*Task to complete:* Each of the records that follow needs an exact reproduction.

Excerpted records below:

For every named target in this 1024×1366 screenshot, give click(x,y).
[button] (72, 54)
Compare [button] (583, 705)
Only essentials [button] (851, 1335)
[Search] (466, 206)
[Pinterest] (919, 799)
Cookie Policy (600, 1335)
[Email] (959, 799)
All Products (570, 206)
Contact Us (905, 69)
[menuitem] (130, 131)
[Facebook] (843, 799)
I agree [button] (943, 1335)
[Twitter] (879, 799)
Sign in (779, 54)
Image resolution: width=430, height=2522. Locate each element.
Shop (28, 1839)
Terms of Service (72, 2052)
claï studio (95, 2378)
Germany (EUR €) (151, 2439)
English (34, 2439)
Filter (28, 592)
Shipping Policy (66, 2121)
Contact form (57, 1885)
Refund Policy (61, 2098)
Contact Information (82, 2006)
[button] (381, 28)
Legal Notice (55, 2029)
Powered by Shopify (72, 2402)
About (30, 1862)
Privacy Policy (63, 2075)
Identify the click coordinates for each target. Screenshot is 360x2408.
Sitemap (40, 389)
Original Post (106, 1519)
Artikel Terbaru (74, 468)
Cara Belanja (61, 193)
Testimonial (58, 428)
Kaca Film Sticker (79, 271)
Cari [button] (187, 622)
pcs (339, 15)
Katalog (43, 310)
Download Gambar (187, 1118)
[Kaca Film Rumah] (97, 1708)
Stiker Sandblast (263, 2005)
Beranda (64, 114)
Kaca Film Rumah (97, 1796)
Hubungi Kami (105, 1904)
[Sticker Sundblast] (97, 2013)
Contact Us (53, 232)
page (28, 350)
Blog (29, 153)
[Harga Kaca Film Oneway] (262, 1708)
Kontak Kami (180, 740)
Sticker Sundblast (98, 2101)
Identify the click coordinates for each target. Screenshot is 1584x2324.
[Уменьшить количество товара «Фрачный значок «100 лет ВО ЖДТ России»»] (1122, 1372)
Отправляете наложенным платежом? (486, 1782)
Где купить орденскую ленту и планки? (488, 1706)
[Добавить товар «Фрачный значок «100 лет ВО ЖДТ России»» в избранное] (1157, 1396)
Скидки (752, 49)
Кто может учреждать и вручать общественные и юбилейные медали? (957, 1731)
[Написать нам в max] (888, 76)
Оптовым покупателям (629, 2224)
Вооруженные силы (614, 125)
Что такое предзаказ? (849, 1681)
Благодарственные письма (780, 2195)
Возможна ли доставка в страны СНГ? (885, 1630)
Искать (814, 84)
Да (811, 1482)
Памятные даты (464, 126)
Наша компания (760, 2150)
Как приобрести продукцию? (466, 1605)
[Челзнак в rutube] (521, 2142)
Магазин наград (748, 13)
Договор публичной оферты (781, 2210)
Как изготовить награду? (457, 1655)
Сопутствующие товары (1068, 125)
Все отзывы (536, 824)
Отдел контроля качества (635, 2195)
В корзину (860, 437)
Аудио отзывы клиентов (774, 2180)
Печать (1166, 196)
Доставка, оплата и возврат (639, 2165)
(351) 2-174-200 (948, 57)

End of Excerpted records.

*Expected output:*
For every named target in this 1024×1366 screenshot, give click(x,y).
[button] (72, 54)
Compare [button] (583, 705)
Only essentials [button] (851, 1335)
[Search] (466, 206)
[Pinterest] (919, 799)
Cookie Policy (600, 1335)
[Email] (959, 799)
All Products (570, 206)
Contact Us (905, 69)
[menuitem] (130, 131)
[Facebook] (843, 799)
I agree [button] (943, 1335)
[Twitter] (879, 799)
Sign in (779, 54)
Image resolution: width=430, height=2522. Locate each element.
Shop (28, 1839)
Terms of Service (72, 2052)
claï studio (95, 2378)
Germany (EUR €) (151, 2439)
English (34, 2439)
Filter (28, 592)
Shipping Policy (66, 2121)
Contact form (57, 1885)
Refund Policy (61, 2098)
Contact Information (82, 2006)
[button] (381, 28)
Legal Notice (55, 2029)
Powered by Shopify (72, 2402)
About (30, 1862)
Privacy Policy (63, 2075)
Identify the click coordinates for each target. Screenshot is 360x2408.
Sitemap (40, 389)
Original Post (106, 1519)
Artikel Terbaru (74, 468)
Cara Belanja (61, 193)
Testimonial (58, 428)
Kaca Film Sticker (79, 271)
Cari [button] (187, 622)
pcs (339, 15)
Katalog (43, 310)
Download Gambar (187, 1118)
[Kaca Film Rumah] (97, 1708)
Stiker Sandblast (263, 2005)
Beranda (64, 114)
Kaca Film Rumah (97, 1796)
Hubungi Kami (105, 1904)
[Sticker Sundblast] (97, 2013)
Contact Us (53, 232)
page (28, 350)
Blog (29, 153)
[Harga Kaca Film Oneway] (262, 1708)
Kontak Kami (180, 740)
Sticker Sundblast (98, 2101)
Identify the click coordinates for each target. Screenshot is 1584x2324.
[Уменьшить количество товара «Фрачный значок «100 лет ВО ЖДТ России»»] (1122, 1372)
Отправляете наложенным платежом? (486, 1782)
Где купить орденскую ленту и планки? (488, 1706)
[Добавить товар «Фрачный значок «100 лет ВО ЖДТ России»» в избранное] (1157, 1396)
Скидки (752, 49)
Кто может учреждать и вручать общественные и юбилейные медали? (957, 1731)
[Написать нам в max] (888, 76)
Оптовым покупателям (629, 2224)
Вооруженные силы (614, 125)
Что такое предзаказ? (849, 1681)
Благодарственные письма (780, 2195)
Возможна ли доставка в страны СНГ? (885, 1630)
Искать (814, 84)
Да (811, 1482)
Памятные даты (464, 126)
Наша компания (760, 2150)
Как приобрести продукцию? (466, 1605)
[Челзнак в rutube] (521, 2142)
Магазин наград (748, 13)
Договор публичной оферты (781, 2210)
Как изготовить награду? (457, 1655)
Сопутствующие товары (1068, 125)
Все отзывы (536, 824)
Отдел контроля качества (635, 2195)
В корзину (860, 437)
Аудио отзывы клиентов (774, 2180)
Печать (1166, 196)
Доставка, оплата и возврат (639, 2165)
(351) 2-174-200 (948, 57)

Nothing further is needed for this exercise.